## GIVEN ENTRIES
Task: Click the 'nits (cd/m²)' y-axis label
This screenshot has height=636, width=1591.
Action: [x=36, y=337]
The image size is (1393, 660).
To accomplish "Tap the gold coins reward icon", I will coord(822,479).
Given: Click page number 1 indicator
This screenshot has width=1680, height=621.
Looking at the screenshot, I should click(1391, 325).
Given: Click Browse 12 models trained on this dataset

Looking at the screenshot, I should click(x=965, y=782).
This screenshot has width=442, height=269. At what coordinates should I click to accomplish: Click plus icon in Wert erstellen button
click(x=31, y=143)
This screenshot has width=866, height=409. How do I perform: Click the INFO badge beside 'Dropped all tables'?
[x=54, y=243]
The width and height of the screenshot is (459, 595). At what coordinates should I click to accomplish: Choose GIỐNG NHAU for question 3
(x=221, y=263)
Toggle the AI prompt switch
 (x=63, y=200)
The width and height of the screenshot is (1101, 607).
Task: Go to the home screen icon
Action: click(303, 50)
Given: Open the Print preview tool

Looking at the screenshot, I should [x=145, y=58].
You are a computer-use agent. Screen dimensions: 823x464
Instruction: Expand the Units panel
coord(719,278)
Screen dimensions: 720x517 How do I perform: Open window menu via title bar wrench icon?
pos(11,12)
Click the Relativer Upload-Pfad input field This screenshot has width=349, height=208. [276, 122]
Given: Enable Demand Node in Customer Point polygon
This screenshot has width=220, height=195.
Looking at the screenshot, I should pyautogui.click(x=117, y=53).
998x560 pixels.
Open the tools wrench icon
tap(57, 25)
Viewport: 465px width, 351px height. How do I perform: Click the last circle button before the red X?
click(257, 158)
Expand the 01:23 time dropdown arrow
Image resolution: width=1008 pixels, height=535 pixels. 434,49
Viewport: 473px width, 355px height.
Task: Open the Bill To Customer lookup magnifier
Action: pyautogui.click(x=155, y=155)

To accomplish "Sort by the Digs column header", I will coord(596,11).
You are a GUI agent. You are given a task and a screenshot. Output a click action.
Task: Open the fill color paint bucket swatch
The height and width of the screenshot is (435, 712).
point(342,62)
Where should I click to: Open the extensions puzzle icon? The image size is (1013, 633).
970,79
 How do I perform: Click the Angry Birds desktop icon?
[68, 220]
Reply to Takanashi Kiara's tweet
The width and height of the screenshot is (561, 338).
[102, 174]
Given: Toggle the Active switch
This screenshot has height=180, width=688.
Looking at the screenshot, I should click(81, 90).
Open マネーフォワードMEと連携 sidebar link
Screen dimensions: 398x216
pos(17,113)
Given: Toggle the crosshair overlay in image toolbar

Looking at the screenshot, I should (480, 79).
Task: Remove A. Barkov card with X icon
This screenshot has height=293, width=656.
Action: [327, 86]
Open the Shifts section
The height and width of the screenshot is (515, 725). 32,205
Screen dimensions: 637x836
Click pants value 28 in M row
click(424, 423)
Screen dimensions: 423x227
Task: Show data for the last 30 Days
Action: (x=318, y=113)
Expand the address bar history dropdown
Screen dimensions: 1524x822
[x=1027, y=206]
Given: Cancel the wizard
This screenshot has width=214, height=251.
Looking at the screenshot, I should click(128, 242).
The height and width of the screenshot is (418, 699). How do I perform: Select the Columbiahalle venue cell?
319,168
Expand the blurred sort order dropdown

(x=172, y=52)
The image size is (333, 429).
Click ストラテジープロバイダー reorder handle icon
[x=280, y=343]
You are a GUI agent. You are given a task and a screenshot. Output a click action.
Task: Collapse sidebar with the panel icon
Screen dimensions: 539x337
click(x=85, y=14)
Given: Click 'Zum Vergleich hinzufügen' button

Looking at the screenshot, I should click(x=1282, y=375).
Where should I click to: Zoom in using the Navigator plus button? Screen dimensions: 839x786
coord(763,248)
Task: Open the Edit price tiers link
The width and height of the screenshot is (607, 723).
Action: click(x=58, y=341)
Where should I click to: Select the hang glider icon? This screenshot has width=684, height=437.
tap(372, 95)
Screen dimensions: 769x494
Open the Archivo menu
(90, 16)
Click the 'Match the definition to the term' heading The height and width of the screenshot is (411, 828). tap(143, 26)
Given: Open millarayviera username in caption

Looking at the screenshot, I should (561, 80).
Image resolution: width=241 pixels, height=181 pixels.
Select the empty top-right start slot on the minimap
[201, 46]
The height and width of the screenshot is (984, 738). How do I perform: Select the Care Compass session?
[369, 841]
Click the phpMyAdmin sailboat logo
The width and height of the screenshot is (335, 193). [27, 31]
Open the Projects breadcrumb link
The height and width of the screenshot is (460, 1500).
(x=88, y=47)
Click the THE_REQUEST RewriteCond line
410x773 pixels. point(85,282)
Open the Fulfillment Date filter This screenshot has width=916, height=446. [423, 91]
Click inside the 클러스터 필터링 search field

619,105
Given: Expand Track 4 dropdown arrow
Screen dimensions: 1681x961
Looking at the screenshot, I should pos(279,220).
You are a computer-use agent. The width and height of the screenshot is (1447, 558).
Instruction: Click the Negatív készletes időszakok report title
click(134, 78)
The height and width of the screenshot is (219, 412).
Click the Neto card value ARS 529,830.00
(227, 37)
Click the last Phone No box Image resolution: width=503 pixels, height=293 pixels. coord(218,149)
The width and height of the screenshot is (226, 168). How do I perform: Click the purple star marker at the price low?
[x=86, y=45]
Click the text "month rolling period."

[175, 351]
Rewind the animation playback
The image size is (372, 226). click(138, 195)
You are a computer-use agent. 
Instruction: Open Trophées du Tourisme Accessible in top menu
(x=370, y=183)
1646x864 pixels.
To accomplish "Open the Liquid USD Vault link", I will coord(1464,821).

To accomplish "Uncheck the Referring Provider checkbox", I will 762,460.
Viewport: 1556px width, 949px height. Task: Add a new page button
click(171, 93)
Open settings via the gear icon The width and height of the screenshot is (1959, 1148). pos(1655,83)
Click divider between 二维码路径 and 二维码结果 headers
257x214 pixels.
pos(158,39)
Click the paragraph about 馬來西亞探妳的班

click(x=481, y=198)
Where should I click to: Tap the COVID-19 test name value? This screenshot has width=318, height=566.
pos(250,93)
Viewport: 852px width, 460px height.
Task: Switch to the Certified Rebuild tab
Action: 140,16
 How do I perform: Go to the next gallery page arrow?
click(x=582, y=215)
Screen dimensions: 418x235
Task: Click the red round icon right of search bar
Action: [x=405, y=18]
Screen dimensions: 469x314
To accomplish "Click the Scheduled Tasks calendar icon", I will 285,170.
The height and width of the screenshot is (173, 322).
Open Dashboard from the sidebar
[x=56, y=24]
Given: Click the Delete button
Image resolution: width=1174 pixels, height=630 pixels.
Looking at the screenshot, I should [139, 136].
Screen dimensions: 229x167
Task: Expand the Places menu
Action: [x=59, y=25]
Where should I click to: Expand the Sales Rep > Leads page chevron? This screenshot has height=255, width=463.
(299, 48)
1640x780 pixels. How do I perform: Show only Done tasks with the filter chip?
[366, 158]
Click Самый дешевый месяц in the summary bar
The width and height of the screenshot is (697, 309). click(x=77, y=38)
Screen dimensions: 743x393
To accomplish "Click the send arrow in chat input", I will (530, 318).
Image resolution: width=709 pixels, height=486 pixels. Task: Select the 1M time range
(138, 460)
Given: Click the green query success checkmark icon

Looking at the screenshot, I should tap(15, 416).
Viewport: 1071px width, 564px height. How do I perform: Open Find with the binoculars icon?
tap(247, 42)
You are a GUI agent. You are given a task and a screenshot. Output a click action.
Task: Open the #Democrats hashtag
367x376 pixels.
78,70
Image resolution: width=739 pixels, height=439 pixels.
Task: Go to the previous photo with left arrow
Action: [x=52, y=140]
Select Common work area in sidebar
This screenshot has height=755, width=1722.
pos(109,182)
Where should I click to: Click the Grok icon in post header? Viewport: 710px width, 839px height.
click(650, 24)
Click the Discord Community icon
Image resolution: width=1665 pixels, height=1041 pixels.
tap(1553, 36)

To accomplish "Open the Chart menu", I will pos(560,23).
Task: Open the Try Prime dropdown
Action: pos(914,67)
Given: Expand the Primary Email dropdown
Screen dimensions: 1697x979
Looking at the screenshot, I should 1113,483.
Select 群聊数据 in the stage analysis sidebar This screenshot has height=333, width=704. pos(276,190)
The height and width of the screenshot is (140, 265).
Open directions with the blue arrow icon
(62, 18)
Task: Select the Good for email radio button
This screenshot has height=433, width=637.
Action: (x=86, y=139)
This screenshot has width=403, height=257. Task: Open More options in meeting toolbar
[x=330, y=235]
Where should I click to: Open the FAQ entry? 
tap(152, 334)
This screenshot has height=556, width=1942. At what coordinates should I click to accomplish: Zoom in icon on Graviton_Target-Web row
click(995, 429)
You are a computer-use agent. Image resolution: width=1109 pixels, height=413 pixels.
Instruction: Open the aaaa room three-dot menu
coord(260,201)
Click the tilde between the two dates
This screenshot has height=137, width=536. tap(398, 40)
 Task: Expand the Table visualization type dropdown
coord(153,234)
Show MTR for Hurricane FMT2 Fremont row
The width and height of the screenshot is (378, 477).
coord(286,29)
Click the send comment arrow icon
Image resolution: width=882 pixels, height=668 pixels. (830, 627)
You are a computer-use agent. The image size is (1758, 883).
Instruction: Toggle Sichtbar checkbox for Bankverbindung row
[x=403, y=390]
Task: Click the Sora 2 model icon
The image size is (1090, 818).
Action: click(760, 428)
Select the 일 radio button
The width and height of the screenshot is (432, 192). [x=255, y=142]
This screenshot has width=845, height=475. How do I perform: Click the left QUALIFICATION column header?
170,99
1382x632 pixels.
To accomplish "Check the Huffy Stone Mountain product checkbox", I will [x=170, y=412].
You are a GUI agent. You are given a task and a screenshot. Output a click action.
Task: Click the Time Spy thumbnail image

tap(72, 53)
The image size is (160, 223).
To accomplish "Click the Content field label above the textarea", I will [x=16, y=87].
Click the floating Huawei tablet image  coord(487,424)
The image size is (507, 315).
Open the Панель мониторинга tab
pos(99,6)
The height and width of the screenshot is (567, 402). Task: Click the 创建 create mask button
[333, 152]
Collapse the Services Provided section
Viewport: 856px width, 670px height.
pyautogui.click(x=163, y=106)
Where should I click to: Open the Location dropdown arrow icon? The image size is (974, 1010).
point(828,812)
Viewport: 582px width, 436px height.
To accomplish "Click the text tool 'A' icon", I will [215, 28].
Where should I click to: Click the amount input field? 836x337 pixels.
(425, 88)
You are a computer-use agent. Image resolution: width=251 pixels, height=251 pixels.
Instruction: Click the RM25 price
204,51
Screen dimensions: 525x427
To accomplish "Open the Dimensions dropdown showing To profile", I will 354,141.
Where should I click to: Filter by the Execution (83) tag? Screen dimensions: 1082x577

## STATED EXERCISE
Rewrite the lines from the one containing "Where should I click to: Click the amount" through the last line, changing "Screen dimensions" to "Screen size" and leaving everything else as it is.

## THE REPLY
Where should I click to: Click the amount input field? 836x337 pixels.
(425, 88)
You are a computer-use agent. Image resolution: width=251 pixels, height=251 pixels.
Instruction: Click the RM25 price
204,51
Screen size: 525x427
To accomplish "Open the Dimensions dropdown showing To profile", I will 354,141.
Where should I click to: Filter by the Execution (83) tag? Screen size: 1082x577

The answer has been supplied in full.